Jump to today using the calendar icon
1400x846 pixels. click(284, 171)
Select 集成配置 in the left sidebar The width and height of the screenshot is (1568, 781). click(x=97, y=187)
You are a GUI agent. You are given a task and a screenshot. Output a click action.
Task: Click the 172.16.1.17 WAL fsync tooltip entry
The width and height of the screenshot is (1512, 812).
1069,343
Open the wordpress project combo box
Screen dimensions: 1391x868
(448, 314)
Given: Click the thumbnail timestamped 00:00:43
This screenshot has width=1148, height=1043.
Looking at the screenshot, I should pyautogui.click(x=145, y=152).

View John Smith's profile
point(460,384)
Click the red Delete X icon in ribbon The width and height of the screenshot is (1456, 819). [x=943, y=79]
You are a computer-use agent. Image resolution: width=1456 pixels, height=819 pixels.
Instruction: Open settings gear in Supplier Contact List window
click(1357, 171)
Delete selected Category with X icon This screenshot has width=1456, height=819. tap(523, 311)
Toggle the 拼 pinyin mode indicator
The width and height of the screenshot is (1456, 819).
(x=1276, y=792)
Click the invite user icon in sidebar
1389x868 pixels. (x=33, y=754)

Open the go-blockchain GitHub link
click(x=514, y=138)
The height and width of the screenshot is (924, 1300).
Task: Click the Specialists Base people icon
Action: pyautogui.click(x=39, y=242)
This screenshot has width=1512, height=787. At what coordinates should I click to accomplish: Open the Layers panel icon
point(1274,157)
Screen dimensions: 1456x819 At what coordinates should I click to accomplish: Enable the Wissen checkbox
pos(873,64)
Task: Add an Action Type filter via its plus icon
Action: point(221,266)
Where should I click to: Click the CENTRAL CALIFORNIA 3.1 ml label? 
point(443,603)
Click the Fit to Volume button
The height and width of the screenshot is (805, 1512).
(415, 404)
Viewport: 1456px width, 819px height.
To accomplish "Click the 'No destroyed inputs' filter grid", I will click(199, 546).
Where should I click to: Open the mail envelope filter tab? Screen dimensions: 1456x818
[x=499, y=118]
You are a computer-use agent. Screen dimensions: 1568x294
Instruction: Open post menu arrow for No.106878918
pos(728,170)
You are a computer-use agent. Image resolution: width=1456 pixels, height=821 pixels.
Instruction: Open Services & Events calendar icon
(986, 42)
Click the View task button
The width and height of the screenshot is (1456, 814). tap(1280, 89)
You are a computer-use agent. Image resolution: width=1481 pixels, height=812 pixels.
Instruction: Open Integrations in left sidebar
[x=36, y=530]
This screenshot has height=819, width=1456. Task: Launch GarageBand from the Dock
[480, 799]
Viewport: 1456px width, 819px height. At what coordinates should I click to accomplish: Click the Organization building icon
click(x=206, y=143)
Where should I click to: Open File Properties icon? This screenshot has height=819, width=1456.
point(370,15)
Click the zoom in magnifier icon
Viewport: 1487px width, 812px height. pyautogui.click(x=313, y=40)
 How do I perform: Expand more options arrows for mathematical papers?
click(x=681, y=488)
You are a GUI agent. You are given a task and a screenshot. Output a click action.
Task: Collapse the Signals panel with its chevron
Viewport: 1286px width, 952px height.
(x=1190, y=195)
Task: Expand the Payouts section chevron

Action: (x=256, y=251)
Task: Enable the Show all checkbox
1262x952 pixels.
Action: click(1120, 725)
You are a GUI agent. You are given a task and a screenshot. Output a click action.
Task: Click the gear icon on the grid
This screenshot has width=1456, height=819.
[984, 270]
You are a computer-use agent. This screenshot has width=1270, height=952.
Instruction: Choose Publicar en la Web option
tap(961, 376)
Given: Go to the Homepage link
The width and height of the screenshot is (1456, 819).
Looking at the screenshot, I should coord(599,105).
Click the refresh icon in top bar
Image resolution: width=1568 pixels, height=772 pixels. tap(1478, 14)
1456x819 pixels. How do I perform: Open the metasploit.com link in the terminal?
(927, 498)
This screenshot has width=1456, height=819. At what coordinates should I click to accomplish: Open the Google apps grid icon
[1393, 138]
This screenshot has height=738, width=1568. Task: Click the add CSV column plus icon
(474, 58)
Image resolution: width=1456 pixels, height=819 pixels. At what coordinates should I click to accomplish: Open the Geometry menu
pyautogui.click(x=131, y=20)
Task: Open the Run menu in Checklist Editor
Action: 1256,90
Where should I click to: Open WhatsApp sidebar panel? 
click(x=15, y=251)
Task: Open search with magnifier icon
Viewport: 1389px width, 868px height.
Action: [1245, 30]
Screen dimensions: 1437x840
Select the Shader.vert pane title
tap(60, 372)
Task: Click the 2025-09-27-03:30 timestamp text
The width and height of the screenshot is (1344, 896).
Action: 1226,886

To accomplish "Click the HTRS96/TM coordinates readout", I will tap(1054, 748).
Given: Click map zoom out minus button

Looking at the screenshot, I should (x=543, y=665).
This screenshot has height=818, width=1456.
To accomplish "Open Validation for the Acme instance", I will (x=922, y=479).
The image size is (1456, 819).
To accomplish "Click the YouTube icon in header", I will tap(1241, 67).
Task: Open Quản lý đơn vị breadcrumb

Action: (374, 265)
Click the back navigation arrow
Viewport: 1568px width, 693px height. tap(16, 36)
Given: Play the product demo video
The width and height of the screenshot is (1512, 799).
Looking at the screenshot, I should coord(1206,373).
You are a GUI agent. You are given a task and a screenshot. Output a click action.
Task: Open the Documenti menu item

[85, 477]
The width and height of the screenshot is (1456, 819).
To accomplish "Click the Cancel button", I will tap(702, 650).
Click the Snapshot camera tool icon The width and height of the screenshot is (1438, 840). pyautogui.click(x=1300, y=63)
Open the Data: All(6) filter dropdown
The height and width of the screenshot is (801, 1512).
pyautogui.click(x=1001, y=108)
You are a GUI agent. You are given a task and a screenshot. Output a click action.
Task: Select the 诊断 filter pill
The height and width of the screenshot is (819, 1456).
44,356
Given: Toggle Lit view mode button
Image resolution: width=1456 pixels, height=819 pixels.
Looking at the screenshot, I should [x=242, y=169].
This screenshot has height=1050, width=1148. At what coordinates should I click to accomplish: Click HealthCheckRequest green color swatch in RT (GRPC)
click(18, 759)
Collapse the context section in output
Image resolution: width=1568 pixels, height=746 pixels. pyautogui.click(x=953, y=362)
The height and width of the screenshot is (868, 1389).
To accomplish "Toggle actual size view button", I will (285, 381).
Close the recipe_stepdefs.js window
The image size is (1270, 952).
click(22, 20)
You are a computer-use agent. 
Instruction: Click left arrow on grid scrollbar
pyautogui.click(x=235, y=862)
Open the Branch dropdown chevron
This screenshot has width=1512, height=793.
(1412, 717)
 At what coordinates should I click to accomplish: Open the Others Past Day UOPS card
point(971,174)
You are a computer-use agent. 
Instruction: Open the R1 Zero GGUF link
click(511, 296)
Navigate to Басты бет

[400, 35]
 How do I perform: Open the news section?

> EXERCISE DESCRIPTION: Copy each line of the data exactly, please.

> YOUR SOLUTION:
Jump to today using the calendar icon
1400x846 pixels. click(284, 171)
Select 集成配置 in the left sidebar The width and height of the screenshot is (1568, 781). click(x=97, y=187)
You are a GUI agent. You are given a task and a screenshot. Output a click action.
Task: Click the 172.16.1.17 WAL fsync tooltip entry
The width and height of the screenshot is (1512, 812).
1069,343
Open the wordpress project combo box
Screen dimensions: 1391x868
(448, 314)
Given: Click the thumbnail timestamped 00:00:43
This screenshot has width=1148, height=1043.
Looking at the screenshot, I should pyautogui.click(x=145, y=152).

View John Smith's profile
point(460,384)
Click the red Delete X icon in ribbon The width and height of the screenshot is (1456, 819). [x=943, y=79]
You are a computer-use agent. Image resolution: width=1456 pixels, height=819 pixels.
Instruction: Open settings gear in Supplier Contact List window
click(1357, 171)
Delete selected Category with X icon This screenshot has width=1456, height=819. tap(523, 311)
Toggle the 拼 pinyin mode indicator
The width and height of the screenshot is (1456, 819).
(x=1276, y=792)
Click the invite user icon in sidebar
1389x868 pixels. (x=33, y=754)

Open the go-blockchain GitHub link
click(x=514, y=138)
The height and width of the screenshot is (924, 1300).
Task: Click the Specialists Base people icon
Action: pyautogui.click(x=39, y=242)
This screenshot has width=1512, height=787. At what coordinates should I click to accomplish: Open the Layers panel icon
point(1274,157)
Screen dimensions: 1456x819 At what coordinates should I click to accomplish: Enable the Wissen checkbox
pos(873,64)
Task: Add an Action Type filter via its plus icon
Action: point(221,266)
Where should I click to: Click the CENTRAL CALIFORNIA 3.1 ml label? 
point(443,603)
Click the Fit to Volume button
The height and width of the screenshot is (805, 1512).
(415, 404)
Viewport: 1456px width, 819px height.
To accomplish "Click the 'No destroyed inputs' filter grid", I will click(199, 546).
Where should I click to: Open the mail envelope filter tab? Screen dimensions: 1456x818
[x=499, y=118]
You are a computer-use agent. Screen dimensions: 1568x294
Instruction: Open post menu arrow for No.106878918
pos(728,170)
You are a computer-use agent. Image resolution: width=1456 pixels, height=821 pixels.
Instruction: Open Services & Events calendar icon
(986, 42)
Click the View task button
The width and height of the screenshot is (1456, 814). tap(1280, 89)
You are a computer-use agent. Image resolution: width=1481 pixels, height=812 pixels.
Instruction: Open Integrations in left sidebar
[x=36, y=530]
This screenshot has height=819, width=1456. Task: Launch GarageBand from the Dock
[480, 799]
Viewport: 1456px width, 819px height. At what coordinates should I click to accomplish: Click the Organization building icon
click(x=206, y=143)
Where should I click to: Open File Properties icon? This screenshot has height=819, width=1456.
point(370,15)
Click the zoom in magnifier icon
Viewport: 1487px width, 812px height. pyautogui.click(x=313, y=40)
 How do I perform: Expand more options arrows for mathematical papers?
click(x=681, y=488)
You are a GUI agent. You are given a task and a screenshot. Output a click action.
Task: Collapse the Signals panel with its chevron
Viewport: 1286px width, 952px height.
(x=1190, y=195)
Task: Expand the Payouts section chevron

Action: (x=256, y=251)
Task: Enable the Show all checkbox
1262x952 pixels.
Action: click(1120, 725)
You are a GUI agent. You are given a task and a screenshot. Output a click action.
Task: Click the gear icon on the grid
This screenshot has width=1456, height=819.
[984, 270]
You are a computer-use agent. This screenshot has width=1270, height=952.
Instruction: Choose Publicar en la Web option
tap(961, 376)
Given: Go to the Homepage link
The width and height of the screenshot is (1456, 819).
Looking at the screenshot, I should coord(599,105).
Click the refresh icon in top bar
Image resolution: width=1568 pixels, height=772 pixels. tap(1478, 14)
1456x819 pixels. How do I perform: Open the metasploit.com link in the terminal?
(927, 498)
This screenshot has width=1456, height=819. At what coordinates should I click to accomplish: Open the Google apps grid icon
[1393, 138]
This screenshot has height=738, width=1568. Task: Click the add CSV column plus icon
(474, 58)
Image resolution: width=1456 pixels, height=819 pixels. At what coordinates should I click to accomplish: Open the Geometry menu
pyautogui.click(x=131, y=20)
Task: Open the Run menu in Checklist Editor
Action: 1256,90
Where should I click to: Open WhatsApp sidebar panel? 
click(x=15, y=251)
Task: Open search with magnifier icon
Viewport: 1389px width, 868px height.
Action: [1245, 30]
Screen dimensions: 1437x840
Select the Shader.vert pane title
tap(60, 372)
Task: Click the 2025-09-27-03:30 timestamp text
The width and height of the screenshot is (1344, 896).
Action: 1226,886

To accomplish "Click the HTRS96/TM coordinates readout", I will tap(1054, 748).
Given: Click map zoom out minus button

Looking at the screenshot, I should (x=543, y=665).
This screenshot has height=818, width=1456.
To accomplish "Open Validation for the Acme instance", I will (x=922, y=479).
The image size is (1456, 819).
To accomplish "Click the YouTube icon in header", I will tap(1241, 67).
Task: Open Quản lý đơn vị breadcrumb

Action: (374, 265)
Click the back navigation arrow
Viewport: 1568px width, 693px height. tap(16, 36)
Given: Play the product demo video
The width and height of the screenshot is (1512, 799).
Looking at the screenshot, I should coord(1206,373).
You are a GUI agent. You are given a task and a screenshot. Output a click action.
Task: Open the Documenti menu item

[85, 477]
The width and height of the screenshot is (1456, 819).
To accomplish "Click the Cancel button", I will tap(702, 650).
Click the Snapshot camera tool icon The width and height of the screenshot is (1438, 840). pyautogui.click(x=1300, y=63)
Open the Data: All(6) filter dropdown
The height and width of the screenshot is (801, 1512).
pyautogui.click(x=1001, y=108)
You are a GUI agent. You are given a task and a screenshot. Output a click action.
Task: Select the 诊断 filter pill
The height and width of the screenshot is (819, 1456).
44,356
Given: Toggle Lit view mode button
Image resolution: width=1456 pixels, height=819 pixels.
Looking at the screenshot, I should [x=242, y=169].
This screenshot has height=1050, width=1148. At what coordinates should I click to accomplish: Click HealthCheckRequest green color swatch in RT (GRPC)
click(18, 759)
Collapse the context section in output
Image resolution: width=1568 pixels, height=746 pixels. pyautogui.click(x=953, y=362)
The height and width of the screenshot is (868, 1389).
To accomplish "Toggle actual size view button", I will (285, 381).
Close the recipe_stepdefs.js window
The image size is (1270, 952).
click(22, 20)
You are a computer-use agent. 
Instruction: Click left arrow on grid scrollbar
pyautogui.click(x=235, y=862)
Open the Branch dropdown chevron
This screenshot has width=1512, height=793.
(1412, 717)
 At what coordinates should I click to accomplish: Open the Others Past Day UOPS card
point(971,174)
You are a computer-use agent. 
Instruction: Open the R1 Zero GGUF link
click(511, 296)
Navigate to Басты бет

[400, 35]
 How do I perform: Open the news section?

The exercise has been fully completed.